‘Caucasia’ author to visit Main Campus
Temple sets tone of ‘Color and Character’ with summer reading choice for new students
Many colleges across the country use summer reading programs to orient incoming freshmen to college life. At Temple, however, project organizers have broadened that concept by folding their book selection, Caucasia by Danzy Senna, into a “Color and Character” theme for first-year students during the fall 2004 semester.
The project peaks on Sept. 14 when Senna visits Main Campus. She will give a Universitywide address, sign books and discuss the creative writing process during a lecture sponsored by the English department.
In the run-up to the author’s visit, nearly 40 professors across a range of disciplines have volunteered to lead freshmen in small discussion groups during the first three weeks of the semester. These talks, labeled “A Book and a Bite” sessions, will familiarize students with the overriding themes of the book. Program organizers hope to stimulate an atmosphere where students, faculty and staff are vested in the project.

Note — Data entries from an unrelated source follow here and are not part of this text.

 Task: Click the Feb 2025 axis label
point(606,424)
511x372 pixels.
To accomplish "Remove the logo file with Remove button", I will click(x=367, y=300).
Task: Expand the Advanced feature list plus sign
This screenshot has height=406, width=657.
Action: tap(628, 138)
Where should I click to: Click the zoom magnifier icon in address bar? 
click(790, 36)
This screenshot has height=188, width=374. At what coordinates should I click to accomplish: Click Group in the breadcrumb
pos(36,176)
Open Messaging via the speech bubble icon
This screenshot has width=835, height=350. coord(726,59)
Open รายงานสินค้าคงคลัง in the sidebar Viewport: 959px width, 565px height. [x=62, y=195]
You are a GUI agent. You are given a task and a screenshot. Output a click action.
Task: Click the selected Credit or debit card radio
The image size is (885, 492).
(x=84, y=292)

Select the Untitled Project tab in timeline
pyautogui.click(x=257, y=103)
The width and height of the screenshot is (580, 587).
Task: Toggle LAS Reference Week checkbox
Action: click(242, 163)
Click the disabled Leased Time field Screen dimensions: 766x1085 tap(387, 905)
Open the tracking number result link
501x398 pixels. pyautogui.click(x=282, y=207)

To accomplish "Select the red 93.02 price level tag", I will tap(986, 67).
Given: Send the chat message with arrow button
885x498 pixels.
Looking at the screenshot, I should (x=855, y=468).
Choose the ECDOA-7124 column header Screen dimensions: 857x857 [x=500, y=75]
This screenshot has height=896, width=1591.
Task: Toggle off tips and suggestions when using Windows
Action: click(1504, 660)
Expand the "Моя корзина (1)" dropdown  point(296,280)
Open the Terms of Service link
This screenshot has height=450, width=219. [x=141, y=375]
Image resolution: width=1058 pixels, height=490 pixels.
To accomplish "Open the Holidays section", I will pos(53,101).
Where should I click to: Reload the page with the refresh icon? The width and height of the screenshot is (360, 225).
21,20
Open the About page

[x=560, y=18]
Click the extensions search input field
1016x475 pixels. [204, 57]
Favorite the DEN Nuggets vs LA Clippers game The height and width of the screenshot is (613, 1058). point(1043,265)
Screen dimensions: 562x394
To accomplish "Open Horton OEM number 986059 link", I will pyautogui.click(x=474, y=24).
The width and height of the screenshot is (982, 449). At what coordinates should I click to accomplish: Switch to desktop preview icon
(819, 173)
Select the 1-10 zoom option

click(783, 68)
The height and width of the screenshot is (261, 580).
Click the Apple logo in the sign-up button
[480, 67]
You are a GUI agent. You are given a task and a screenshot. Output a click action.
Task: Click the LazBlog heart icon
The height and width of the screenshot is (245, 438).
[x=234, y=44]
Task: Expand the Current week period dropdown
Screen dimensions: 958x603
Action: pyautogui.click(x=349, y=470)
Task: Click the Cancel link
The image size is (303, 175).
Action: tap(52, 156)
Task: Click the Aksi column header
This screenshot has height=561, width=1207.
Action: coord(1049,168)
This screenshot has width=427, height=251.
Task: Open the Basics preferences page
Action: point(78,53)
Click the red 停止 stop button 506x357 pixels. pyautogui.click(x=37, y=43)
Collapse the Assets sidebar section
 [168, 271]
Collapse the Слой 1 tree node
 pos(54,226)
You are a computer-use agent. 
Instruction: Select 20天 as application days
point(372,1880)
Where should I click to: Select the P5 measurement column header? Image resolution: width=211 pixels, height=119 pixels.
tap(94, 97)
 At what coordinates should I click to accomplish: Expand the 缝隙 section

“The Freshman Summer Reading Project is about more than everyone reading the same book. It is about joining a community,” said Jodi Levine Laufgraben, associate vice provost and head of the Freshman Summer Reading Project committee. “We want students to talk to each other and their teachers about Caucasia. They can talk about the book with a professor in one of more than 30 discussion sessions that will take place early in the semester. They can talk about it while walking to classes with their friends or while riding the train to campus.”
Reading Caucasia introduces freshmen to Temple’s and Philadelphia’s melting pots of diverse populations, committee members say.
“Revolving around the search for an identity by a biracial child, Caucasia prompts the reader to see what people share in common, despite their differences in color,” said Roland Williams, an English professor who serves on the Freshman Summer Reading Project committee. “Disclosing the need to deal with the diversity that marks the new millennium, it manifests the possibility of bridging barriers to peace and prosperity.”
Committee members see a shared summer read as an entry point to a variety of learning experiences—both for freshmen and for the greater campus community—that extends beyond Senna’s visit. Caucasia will be examined in freshman seminars, learning communities and other courses that typically enroll freshmen. The on-campus student cinema will feature six films during the fall—including Imitation of Life, Love Field and A Bronx Tale—that explore race, class, relationships and the historical context in which Caucasia unfolds.
After two years of selecting nonfiction works by white males (Fast Food Nation by Eric Schlosser and Lies My Teacher Told Me by James Loewen), the summer reading committee changed course with Caucasia, Senna’s debut novel. Set amid the simmering racial angst of 1970s Boston, the book charts the course of a biracial girl, Birdie Lee, who goes on the run with her white mother. She is separated from her black father and sister and must take on the identity of a Jewish girl in a sleepy New Hampshire town. Birdie ultimately tries to reconnect with her father, her sister and her past and discovers her true self during this journey.
“The child at the heart of Caucasia faces a challenge that confronts every first-year college student,” said Williams, who nominated the book during the selection process. “Her story is a coming-of-age tale that will afford new students an opportunity to share a conversation about the trials and tribulations that await them.”
Committee members believe the book speaks to all freshmen, regardless of background.
“Caucasia illuminates some important dimensions related to individual identity,” said Jacqueline Tanaka, a biology professor. “Students who attend college will experience a world of diversity that often includes new ways of worship, ideas of government and political thought, music, foods and styles of dress.
“In the college environment, students may begin to question the very attributes assigned to them by their communities and families of origin. Caucasia should provoke every reader to think about who we are in the context of our parents, our siblings and the world at large,” Tanaka continued.
Cassaundra Amato, a sophomore student who read Lies My Teacher Told Me as a freshman last year, said the shared reading project helped her adjust to college life.
“A common read is always worthwhile,” said Amato, a member of this year’s selection committee. “It allows students to share ideas and discuss issues that the book presents. Communication between students goes beyond just what the book solely addresses and into broader subjects.”
Caucasia was one of 41 books named during an open nomination process last fall. The committee chose the book for its cross-disciplinary appeal.
Proposed lectures tied to the book include talks on myth and racial identity, human cloning and individual identity, evolution, the language of gender identity and even the changing identity of the University itself.
Senna graduated from Stanford University and received a master’s degree in creative writing from the University of California–Irvine. Her latest novel, Symptomatic, was released in May.
Sept. 14 author visit: Danzy Senna
9:30–11 a.m. Writing Caucasia: A conversation about creative writing with Danzy Senna. 1123 Anderson Hall. (Sponsored by the English department.)
1:15–2:15 p.m. Book Signing. Student Center, 2nd floor.
2:30–4 p.m. A Discussion with Danzy Senna: Address to the University community. Student Center, second floor. (First 200 students to the author’s talk will receive a free Caucasia T-shirt.)